> THE TASKS:
**1.** According to the text on string memory layout, what concatenated string encodes the array ["foo", "bar", "ham"]?
**2.** In the records, from the line holding "This screenshot has width=1282, height=804." through the end of the records, inclusive, rename "Italic" to "Bold" and give those lines again with nothing else changed, leaving the pictures out.

> TEXT SECTION:
>>

Strings

Understanding the memory format used by Arrow and Polars can really increase performance of your queries. This is especially true for large string data. The figure below shows how an Arrow UTF8 array is laid out in memory.

The array ["foo", "bar", "ham"] is encoded by :

  • a concatenated string "foobarham",
  • an offset array indicating the start (and end) of each string [0, 2, 5, 8],
  • a null bitmap, indicating null values.

This memory structure is very cache-efficient if we are to read the string values. Especially if we compare it to a Vec<String> (an array of heap allocated string data in Rust).

However, if we need to reorder the Arrow UTF8 array, we need to swap around all the bytes of the string values, which can become very expensive when dealing with large strings. On the other hand for Vec<String>, we only need to swap pointers around, which is only 8 bytes data that have to be moved with little cost.

Reordering a DataFrame embedding a large number of Utf8 Series due to an operation (filtering, joining, grouping, etc.) can quickly become quite expensive.

<<

Data items
>>

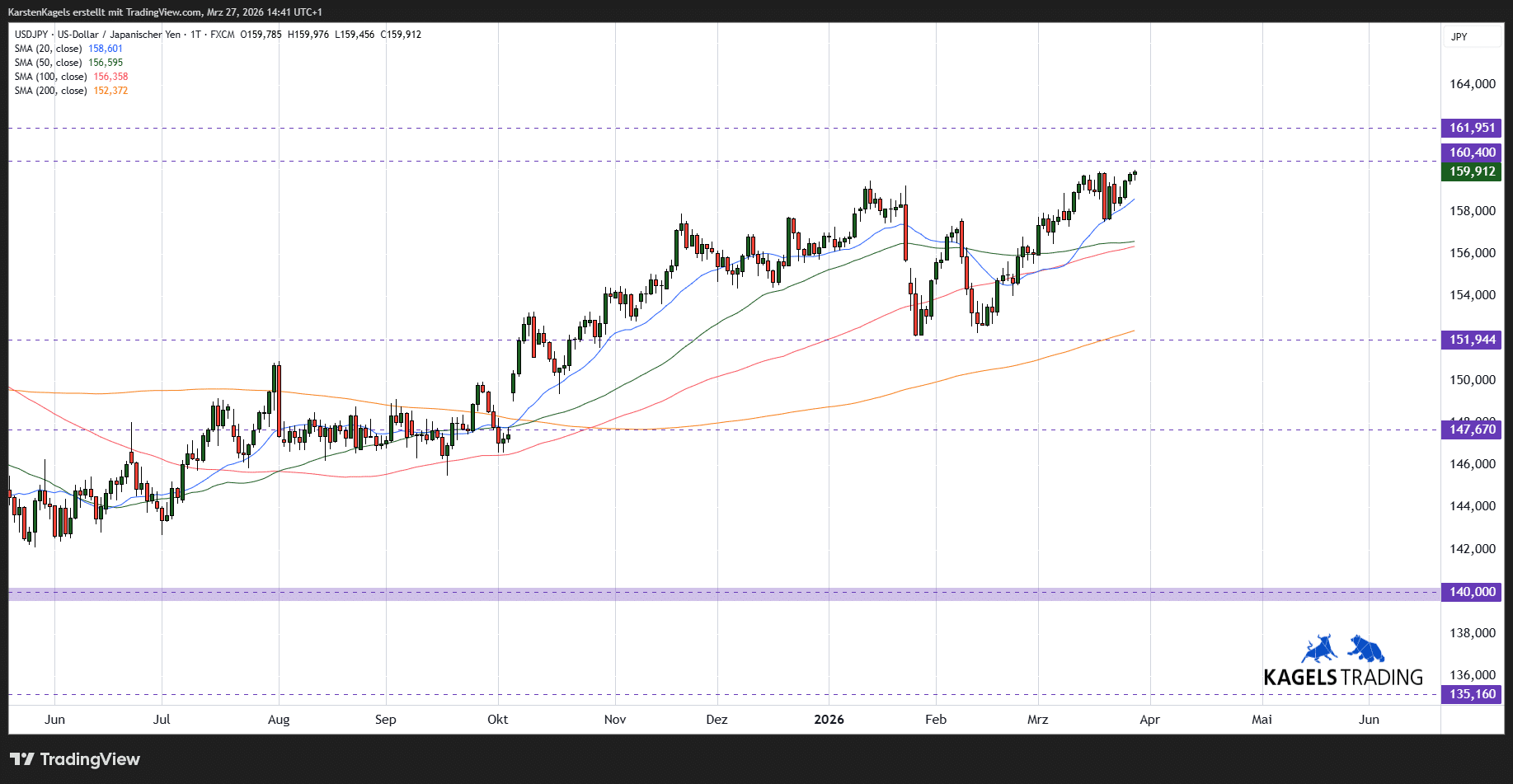Click the 2026 label on time axis
Screen dimensions: 1513x784
(829, 720)
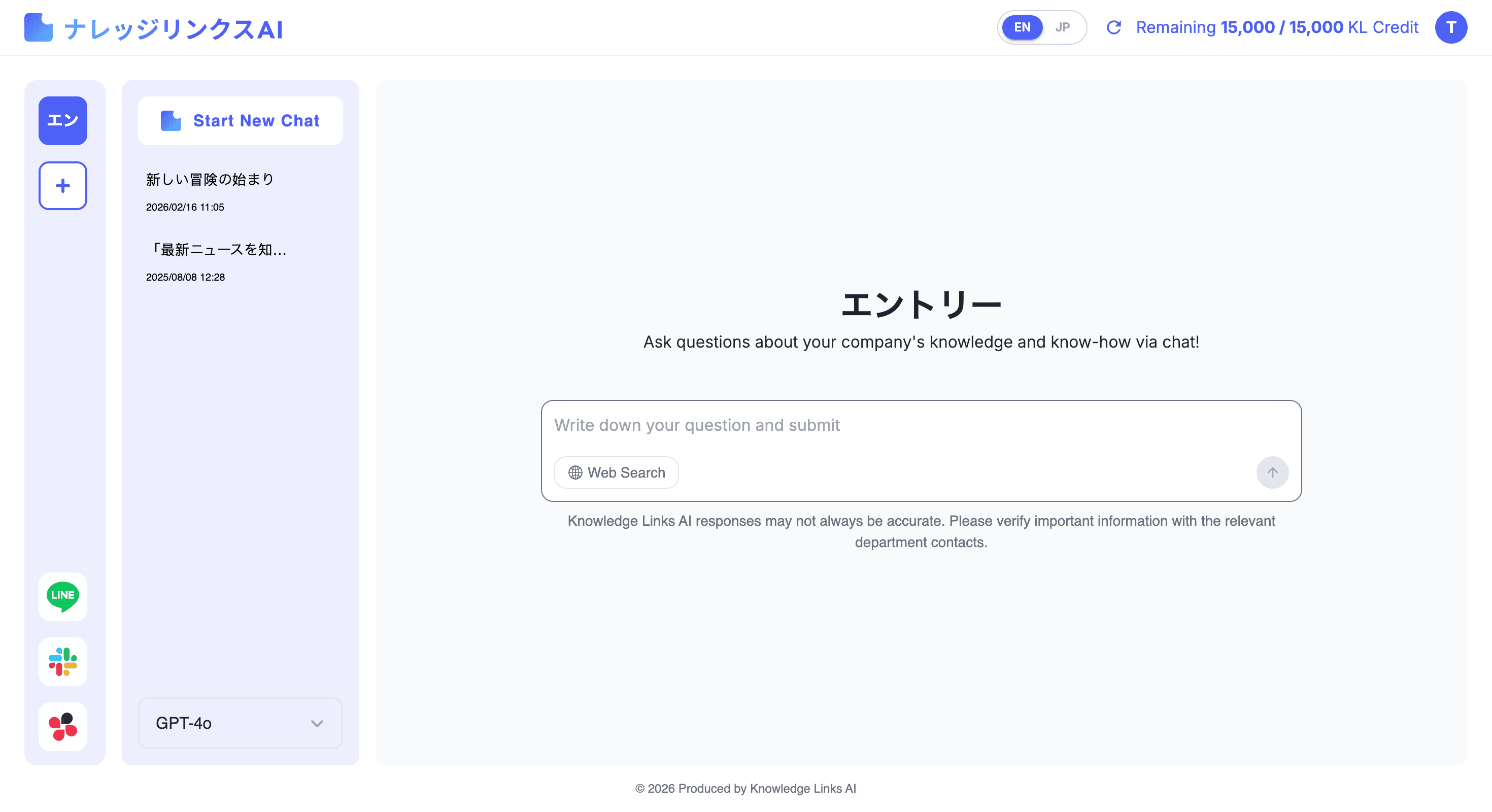
Task: Click the question input field
Action: 921,426
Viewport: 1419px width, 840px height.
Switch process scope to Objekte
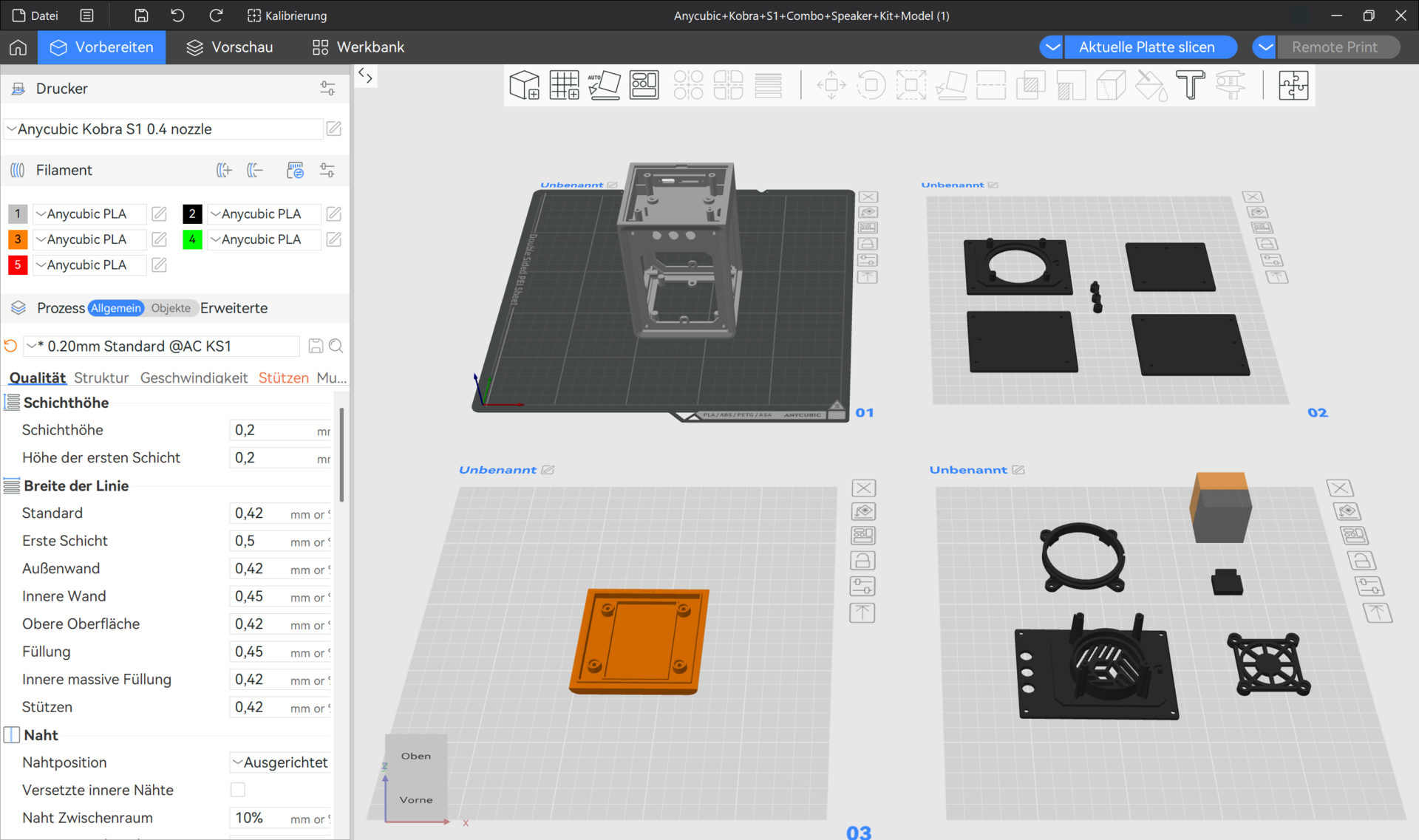pos(171,308)
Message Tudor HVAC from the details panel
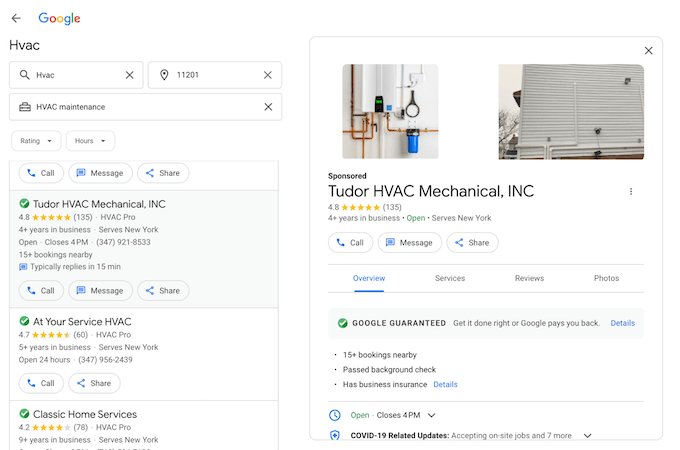This screenshot has height=450, width=680. [410, 242]
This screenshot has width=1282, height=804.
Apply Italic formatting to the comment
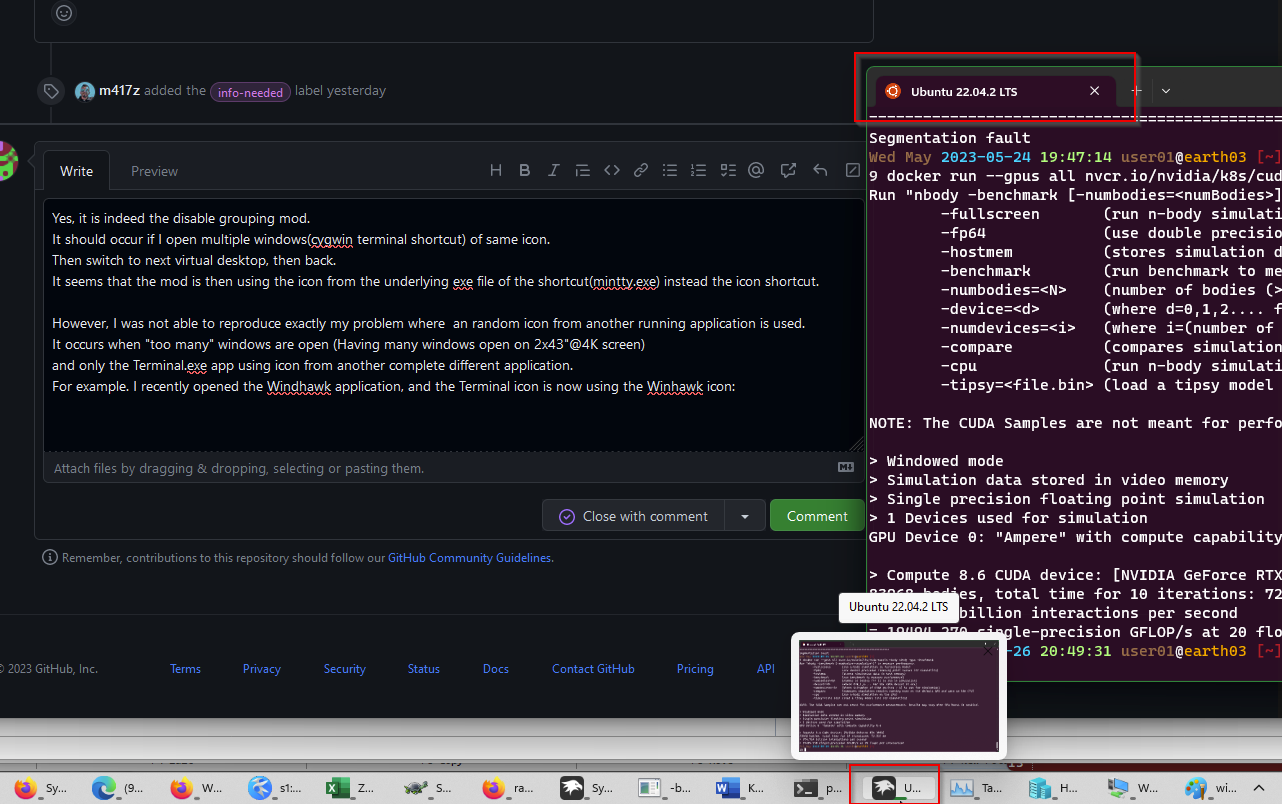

<<

> ANSWERS FOR THE TASKS:
**1.** "foobarham"

**2.**
This screenshot has width=1282, height=804.
Apply Bold formatting to the comment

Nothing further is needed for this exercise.